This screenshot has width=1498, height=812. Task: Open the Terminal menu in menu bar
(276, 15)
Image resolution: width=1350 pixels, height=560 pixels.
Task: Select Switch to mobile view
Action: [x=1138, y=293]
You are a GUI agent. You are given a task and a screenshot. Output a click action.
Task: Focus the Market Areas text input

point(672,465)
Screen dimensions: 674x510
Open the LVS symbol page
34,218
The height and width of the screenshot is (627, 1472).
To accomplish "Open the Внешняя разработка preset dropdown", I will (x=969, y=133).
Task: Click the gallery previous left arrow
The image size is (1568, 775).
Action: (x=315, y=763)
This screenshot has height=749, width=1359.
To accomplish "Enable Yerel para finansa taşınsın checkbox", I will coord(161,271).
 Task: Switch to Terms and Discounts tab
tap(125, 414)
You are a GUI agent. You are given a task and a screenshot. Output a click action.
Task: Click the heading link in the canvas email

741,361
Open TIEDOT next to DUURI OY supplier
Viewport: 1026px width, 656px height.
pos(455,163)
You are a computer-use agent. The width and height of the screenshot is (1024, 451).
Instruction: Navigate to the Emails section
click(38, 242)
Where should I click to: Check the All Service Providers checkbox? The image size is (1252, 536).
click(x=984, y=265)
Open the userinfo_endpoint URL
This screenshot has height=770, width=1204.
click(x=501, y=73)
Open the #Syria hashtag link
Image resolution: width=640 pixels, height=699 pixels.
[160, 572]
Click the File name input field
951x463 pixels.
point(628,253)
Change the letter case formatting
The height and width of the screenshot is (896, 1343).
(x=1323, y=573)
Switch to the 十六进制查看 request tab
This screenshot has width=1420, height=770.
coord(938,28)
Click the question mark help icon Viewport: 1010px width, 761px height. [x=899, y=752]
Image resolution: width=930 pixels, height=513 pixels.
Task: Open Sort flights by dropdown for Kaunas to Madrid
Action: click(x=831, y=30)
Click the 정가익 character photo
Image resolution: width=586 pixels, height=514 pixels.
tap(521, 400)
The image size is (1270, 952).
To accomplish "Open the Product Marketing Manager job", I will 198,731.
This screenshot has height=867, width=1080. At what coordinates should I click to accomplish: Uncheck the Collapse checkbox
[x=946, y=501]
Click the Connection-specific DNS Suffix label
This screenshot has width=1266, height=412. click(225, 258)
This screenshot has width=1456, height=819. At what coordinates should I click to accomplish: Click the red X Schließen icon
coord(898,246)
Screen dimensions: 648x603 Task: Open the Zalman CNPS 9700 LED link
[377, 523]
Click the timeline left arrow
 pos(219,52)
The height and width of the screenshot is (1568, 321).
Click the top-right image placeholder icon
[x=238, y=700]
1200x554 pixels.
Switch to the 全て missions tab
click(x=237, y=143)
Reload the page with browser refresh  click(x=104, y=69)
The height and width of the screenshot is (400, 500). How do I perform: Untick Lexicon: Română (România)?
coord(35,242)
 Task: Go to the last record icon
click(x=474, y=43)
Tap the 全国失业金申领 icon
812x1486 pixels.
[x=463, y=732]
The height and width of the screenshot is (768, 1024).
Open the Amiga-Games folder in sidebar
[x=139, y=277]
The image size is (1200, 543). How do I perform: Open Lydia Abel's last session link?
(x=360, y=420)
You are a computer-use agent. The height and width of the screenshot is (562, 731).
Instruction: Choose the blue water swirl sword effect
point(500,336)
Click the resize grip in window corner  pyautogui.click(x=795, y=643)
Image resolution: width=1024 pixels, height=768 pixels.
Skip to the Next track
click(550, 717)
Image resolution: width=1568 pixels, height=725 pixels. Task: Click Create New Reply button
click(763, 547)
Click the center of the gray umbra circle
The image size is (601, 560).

◆ What you will do
A full, exact copy of the entries is required. Return it.

◆ Answer box
This screenshot has width=1498, height=812. Task: Open the Terminal menu in menu bar
(276, 15)
Image resolution: width=1350 pixels, height=560 pixels.
Task: Select Switch to mobile view
Action: [x=1138, y=293]
You are a GUI agent. You are given a task and a screenshot. Output a click action.
Task: Focus the Market Areas text input

point(672,465)
Screen dimensions: 674x510
Open the LVS symbol page
34,218
The height and width of the screenshot is (627, 1472).
To accomplish "Open the Внешняя разработка preset dropdown", I will (x=969, y=133).
Task: Click the gallery previous left arrow
The image size is (1568, 775).
Action: (x=315, y=763)
This screenshot has height=749, width=1359.
To accomplish "Enable Yerel para finansa taşınsın checkbox", I will coord(161,271).
 Task: Switch to Terms and Discounts tab
tap(125, 414)
You are a GUI agent. You are given a task and a screenshot. Output a click action.
Task: Click the heading link in the canvas email

741,361
Open TIEDOT next to DUURI OY supplier
Viewport: 1026px width, 656px height.
pos(455,163)
You are a computer-use agent. The width and height of the screenshot is (1024, 451).
Instruction: Navigate to the Emails section
click(38, 242)
Where should I click to: Check the All Service Providers checkbox? The image size is (1252, 536).
click(x=984, y=265)
Open the userinfo_endpoint URL
This screenshot has height=770, width=1204.
click(x=501, y=73)
Open the #Syria hashtag link
Image resolution: width=640 pixels, height=699 pixels.
[160, 572]
Click the File name input field
951x463 pixels.
point(628,253)
Change the letter case formatting
The height and width of the screenshot is (896, 1343).
(x=1323, y=573)
Switch to the 十六进制查看 request tab
This screenshot has width=1420, height=770.
coord(938,28)
Click the question mark help icon Viewport: 1010px width, 761px height. [x=899, y=752]
Image resolution: width=930 pixels, height=513 pixels.
Task: Open Sort flights by dropdown for Kaunas to Madrid
Action: click(x=831, y=30)
Click the 정가익 character photo
Image resolution: width=586 pixels, height=514 pixels.
tap(521, 400)
The image size is (1270, 952).
To accomplish "Open the Product Marketing Manager job", I will 198,731.
This screenshot has height=867, width=1080. At what coordinates should I click to accomplish: Uncheck the Collapse checkbox
[x=946, y=501]
Click the Connection-specific DNS Suffix label
This screenshot has width=1266, height=412. click(225, 258)
This screenshot has width=1456, height=819. At what coordinates should I click to accomplish: Click the red X Schließen icon
coord(898,246)
Screen dimensions: 648x603 Task: Open the Zalman CNPS 9700 LED link
[377, 523]
Click the timeline left arrow
 pos(219,52)
The height and width of the screenshot is (1568, 321).
Click the top-right image placeholder icon
[x=238, y=700]
1200x554 pixels.
Switch to the 全て missions tab
click(x=237, y=143)
Reload the page with browser refresh  click(x=104, y=69)
The height and width of the screenshot is (400, 500). How do I perform: Untick Lexicon: Română (România)?
coord(35,242)
 Task: Go to the last record icon
click(x=474, y=43)
Tap the 全国失业金申领 icon
812x1486 pixels.
[x=463, y=732]
The height and width of the screenshot is (768, 1024).
Open the Amiga-Games folder in sidebar
[x=139, y=277]
The image size is (1200, 543). How do I perform: Open Lydia Abel's last session link?
(x=360, y=420)
You are a computer-use agent. The height and width of the screenshot is (562, 731).
Instruction: Choose the blue water swirl sword effect
point(500,336)
Click the resize grip in window corner  pyautogui.click(x=795, y=643)
Image resolution: width=1024 pixels, height=768 pixels.
Skip to the Next track
click(550, 717)
Image resolution: width=1568 pixels, height=725 pixels. Task: Click Create New Reply button
click(763, 547)
Click the center of the gray umbra circle
The image size is (601, 560).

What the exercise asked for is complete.